Segundo Schietti, a documentação foi regularmente recebida pela PF, submetida à perícia oficial e integralmente disponibilizada à defesa, inclusive por meio de link hospedado em nuvem, sob controle da Justiça Federal. Ele enfatizou ainda o princípio da boa-fé e o da “lex diligentiae”, conforme previsto no art. 13 da LINDB.
Pluralidade probatória
Outro ponto ressaltado foi a pluralidade de fontes probatórias. O relator destacou que os dados oriundos do SkyECC não constituem a origem exclusiva da acusação, sendo apenas parte de um conjunto de provas que inclui, entre outros elementos, quebras de sigilos bancário, fiscal e telemático; apreensões de drogas e flagrantes e relatórios de inteligência da PF.
“Quanto à recepção dos dados oriundos da França, dentre eles a conversa e a planilha de Excel, a investigação já contava com vasto material probatório acerca da autoria e da materialidade obtida mediante inúmeras diligências policiais realizadas pela PF brasileira, tais como quebra de sigilo bancário, financeiro e fiscal, quebra de sigilo telefônico e telemático, além de apreensão de drogas e flagrantes. Somente depois é que foram apresentados os dados oriundos do aplicativo Sky ECC.”
Ausência de ilegalidade
Ao final de seu voto, Schietti concluiu que não se verifica qualquer coação ilegal flagrante que justifique a concessão do habeas corpus, especialmente diante da inexistência de indícios de que autoridades francesas tenham extrapolado os limites legais de sua jurisdição.

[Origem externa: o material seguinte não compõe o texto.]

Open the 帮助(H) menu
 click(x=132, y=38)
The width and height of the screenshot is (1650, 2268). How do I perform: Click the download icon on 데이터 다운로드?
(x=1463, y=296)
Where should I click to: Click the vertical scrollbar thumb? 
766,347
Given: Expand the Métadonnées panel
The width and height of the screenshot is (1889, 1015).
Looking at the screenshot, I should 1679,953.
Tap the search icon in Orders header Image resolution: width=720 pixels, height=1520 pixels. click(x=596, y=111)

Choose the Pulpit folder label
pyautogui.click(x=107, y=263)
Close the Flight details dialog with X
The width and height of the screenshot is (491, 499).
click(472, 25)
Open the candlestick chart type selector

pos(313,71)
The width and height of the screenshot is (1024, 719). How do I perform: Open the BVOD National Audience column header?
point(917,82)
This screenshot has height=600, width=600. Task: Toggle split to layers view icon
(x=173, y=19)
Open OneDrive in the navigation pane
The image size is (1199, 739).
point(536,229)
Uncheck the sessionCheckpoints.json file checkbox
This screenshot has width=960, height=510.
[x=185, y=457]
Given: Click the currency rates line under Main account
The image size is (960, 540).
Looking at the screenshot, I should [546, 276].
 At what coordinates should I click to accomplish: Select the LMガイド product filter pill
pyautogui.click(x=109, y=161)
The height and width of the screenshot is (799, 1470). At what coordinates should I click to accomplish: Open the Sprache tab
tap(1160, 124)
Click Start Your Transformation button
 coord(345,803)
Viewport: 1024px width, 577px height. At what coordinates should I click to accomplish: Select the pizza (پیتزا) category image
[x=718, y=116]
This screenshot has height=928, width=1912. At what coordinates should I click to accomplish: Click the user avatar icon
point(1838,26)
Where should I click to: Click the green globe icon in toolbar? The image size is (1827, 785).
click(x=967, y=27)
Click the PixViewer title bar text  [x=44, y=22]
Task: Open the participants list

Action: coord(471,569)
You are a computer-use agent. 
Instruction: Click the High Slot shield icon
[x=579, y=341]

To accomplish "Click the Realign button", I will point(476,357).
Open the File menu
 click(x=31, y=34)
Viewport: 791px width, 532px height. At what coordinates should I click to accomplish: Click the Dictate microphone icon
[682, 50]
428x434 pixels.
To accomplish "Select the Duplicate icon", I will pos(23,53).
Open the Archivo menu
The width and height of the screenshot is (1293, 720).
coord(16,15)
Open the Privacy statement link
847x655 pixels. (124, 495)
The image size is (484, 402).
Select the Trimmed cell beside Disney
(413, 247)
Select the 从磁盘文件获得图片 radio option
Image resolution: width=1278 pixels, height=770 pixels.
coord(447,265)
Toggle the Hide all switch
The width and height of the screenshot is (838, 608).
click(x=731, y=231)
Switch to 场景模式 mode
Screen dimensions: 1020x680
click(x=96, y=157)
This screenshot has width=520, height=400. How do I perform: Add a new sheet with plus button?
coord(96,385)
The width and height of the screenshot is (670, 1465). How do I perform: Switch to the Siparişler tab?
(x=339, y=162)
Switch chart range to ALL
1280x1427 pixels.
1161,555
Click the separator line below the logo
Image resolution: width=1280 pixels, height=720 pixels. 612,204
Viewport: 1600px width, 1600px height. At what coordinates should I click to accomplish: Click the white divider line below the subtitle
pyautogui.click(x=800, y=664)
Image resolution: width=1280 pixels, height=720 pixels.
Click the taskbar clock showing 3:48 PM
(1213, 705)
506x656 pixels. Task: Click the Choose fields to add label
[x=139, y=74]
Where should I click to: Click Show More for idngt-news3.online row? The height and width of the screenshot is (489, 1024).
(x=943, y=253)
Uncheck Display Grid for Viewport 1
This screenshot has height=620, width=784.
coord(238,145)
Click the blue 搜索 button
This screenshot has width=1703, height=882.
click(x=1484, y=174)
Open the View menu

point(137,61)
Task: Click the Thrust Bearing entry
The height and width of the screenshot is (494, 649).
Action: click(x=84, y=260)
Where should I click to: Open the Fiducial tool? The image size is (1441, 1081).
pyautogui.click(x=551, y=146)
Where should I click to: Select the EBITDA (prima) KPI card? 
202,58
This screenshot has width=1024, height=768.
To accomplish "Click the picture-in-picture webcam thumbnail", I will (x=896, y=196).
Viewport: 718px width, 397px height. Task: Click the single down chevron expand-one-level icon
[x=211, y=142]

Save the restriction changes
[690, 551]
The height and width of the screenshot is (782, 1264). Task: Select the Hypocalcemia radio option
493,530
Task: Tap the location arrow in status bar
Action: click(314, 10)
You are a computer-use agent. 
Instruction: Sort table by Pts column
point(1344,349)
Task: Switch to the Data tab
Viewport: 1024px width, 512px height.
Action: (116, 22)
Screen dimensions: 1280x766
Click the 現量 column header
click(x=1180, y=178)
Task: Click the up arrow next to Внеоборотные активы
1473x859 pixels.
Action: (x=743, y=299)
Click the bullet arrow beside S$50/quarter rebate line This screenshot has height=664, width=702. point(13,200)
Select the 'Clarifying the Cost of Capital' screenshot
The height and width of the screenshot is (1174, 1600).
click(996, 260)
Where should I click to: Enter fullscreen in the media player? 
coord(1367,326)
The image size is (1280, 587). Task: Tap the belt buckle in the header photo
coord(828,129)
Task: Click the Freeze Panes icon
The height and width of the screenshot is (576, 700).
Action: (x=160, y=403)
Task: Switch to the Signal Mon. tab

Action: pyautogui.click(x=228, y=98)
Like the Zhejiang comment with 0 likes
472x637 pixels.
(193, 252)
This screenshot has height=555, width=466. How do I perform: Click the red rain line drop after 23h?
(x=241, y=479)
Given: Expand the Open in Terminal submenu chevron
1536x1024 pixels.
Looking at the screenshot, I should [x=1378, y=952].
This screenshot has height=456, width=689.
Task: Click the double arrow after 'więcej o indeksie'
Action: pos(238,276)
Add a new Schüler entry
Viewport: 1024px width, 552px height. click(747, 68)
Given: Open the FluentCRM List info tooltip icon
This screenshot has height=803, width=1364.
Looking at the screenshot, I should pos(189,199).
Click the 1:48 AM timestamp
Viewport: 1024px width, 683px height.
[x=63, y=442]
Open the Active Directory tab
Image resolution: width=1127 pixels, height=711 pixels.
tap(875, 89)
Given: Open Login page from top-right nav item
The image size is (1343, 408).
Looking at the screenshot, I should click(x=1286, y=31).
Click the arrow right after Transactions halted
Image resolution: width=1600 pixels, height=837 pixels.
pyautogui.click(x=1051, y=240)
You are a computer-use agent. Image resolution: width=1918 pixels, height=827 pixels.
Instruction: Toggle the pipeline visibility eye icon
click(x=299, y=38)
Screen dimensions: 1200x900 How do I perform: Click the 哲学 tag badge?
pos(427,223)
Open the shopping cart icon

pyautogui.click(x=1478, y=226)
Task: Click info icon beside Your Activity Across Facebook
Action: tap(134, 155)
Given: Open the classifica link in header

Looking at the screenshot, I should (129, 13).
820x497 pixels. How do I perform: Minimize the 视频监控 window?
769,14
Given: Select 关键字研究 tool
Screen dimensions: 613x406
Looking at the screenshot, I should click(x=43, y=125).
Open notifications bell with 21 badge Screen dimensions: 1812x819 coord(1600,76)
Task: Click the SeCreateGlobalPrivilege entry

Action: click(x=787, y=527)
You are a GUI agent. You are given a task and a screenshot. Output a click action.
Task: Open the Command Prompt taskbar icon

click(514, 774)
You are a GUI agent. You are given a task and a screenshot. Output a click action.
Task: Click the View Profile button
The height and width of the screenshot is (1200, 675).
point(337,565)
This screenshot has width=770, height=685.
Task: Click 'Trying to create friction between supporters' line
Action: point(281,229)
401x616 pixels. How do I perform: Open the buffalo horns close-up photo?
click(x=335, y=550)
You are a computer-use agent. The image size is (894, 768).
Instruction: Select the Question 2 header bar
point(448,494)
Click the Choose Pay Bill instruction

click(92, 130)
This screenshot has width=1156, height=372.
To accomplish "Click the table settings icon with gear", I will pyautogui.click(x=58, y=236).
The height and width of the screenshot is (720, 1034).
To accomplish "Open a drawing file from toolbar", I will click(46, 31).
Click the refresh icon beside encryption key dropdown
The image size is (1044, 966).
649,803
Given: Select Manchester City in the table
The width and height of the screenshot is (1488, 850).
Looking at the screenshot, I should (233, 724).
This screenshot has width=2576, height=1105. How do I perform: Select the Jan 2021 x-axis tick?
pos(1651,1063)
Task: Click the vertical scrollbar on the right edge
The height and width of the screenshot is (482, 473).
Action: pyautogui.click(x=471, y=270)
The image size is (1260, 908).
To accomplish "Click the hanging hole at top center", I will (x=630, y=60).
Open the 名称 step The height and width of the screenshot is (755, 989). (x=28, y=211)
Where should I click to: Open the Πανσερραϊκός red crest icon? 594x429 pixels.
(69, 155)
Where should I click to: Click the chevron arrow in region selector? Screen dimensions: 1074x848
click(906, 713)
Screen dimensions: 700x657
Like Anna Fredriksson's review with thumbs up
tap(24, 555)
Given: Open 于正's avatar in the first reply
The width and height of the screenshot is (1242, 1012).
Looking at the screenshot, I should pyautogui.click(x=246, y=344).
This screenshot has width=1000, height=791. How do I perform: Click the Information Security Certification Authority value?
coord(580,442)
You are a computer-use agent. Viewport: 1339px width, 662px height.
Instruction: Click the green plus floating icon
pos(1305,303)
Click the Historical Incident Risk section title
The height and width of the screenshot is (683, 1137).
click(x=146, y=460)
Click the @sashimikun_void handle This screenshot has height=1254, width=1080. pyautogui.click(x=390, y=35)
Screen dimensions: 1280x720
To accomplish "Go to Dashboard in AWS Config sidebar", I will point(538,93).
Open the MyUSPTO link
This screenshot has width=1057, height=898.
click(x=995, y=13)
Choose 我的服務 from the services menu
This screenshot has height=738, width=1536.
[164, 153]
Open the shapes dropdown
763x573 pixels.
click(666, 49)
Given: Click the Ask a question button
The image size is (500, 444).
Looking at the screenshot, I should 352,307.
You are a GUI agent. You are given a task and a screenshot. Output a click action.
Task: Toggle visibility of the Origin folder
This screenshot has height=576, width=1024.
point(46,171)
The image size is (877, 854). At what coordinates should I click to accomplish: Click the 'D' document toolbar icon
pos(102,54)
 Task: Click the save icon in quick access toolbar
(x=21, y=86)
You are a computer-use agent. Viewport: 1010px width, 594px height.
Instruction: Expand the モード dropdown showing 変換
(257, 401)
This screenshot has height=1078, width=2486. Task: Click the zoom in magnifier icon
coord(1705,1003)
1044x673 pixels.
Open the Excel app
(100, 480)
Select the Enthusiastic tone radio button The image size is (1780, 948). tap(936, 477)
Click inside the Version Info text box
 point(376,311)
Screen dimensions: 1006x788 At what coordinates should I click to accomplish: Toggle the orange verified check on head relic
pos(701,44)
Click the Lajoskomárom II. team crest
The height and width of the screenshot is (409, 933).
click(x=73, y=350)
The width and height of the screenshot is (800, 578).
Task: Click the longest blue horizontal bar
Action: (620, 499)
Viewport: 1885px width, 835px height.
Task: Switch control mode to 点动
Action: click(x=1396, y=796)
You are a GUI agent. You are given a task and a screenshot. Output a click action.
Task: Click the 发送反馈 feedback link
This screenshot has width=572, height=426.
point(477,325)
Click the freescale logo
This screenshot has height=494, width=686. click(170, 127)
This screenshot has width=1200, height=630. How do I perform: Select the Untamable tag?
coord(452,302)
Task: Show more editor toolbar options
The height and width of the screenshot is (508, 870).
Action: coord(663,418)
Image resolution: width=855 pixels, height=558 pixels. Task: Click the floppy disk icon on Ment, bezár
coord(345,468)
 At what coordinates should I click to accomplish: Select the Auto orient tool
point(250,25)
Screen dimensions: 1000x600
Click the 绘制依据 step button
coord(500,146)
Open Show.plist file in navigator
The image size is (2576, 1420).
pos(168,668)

“Havendo a documentação sido obtida de forma regular no país que se encarregou das primeiras investigações, França, em obediência à lei local e, posteriormente, sido entregue às autoridades brasileiras para embasar ou simplesmente complementar investigações criminais que aqui já estavam em curso, inexiste qualquer impedimento à utilização dessas provas no processo. Não se mostra cabível que se pretenda, notadamente na via estreita do HC, que a Justiça brasileira se debruce a examinar a legalidade de atos jurídicos internos praticados na República francesa. (…) O acesso ao conteúdo de conversações do aplicativo SkyECC, ainda que no Brasil seja considerado sigiloso, de acordo com as leis locais, não é suficiente para violar a ordem pública ou a soberania nacional de que somente se poderia cogitar se a obtenção dessas informações tivesse ocorrido de modo ilícito na França, o que, eu enfatizo, não ficou inequivocamente demonstrado no caso dos autos.”
Por unanimidade, a 6ª Turma do STJ negou provimento ao recurso, acompanhando integralmente o voto do relator.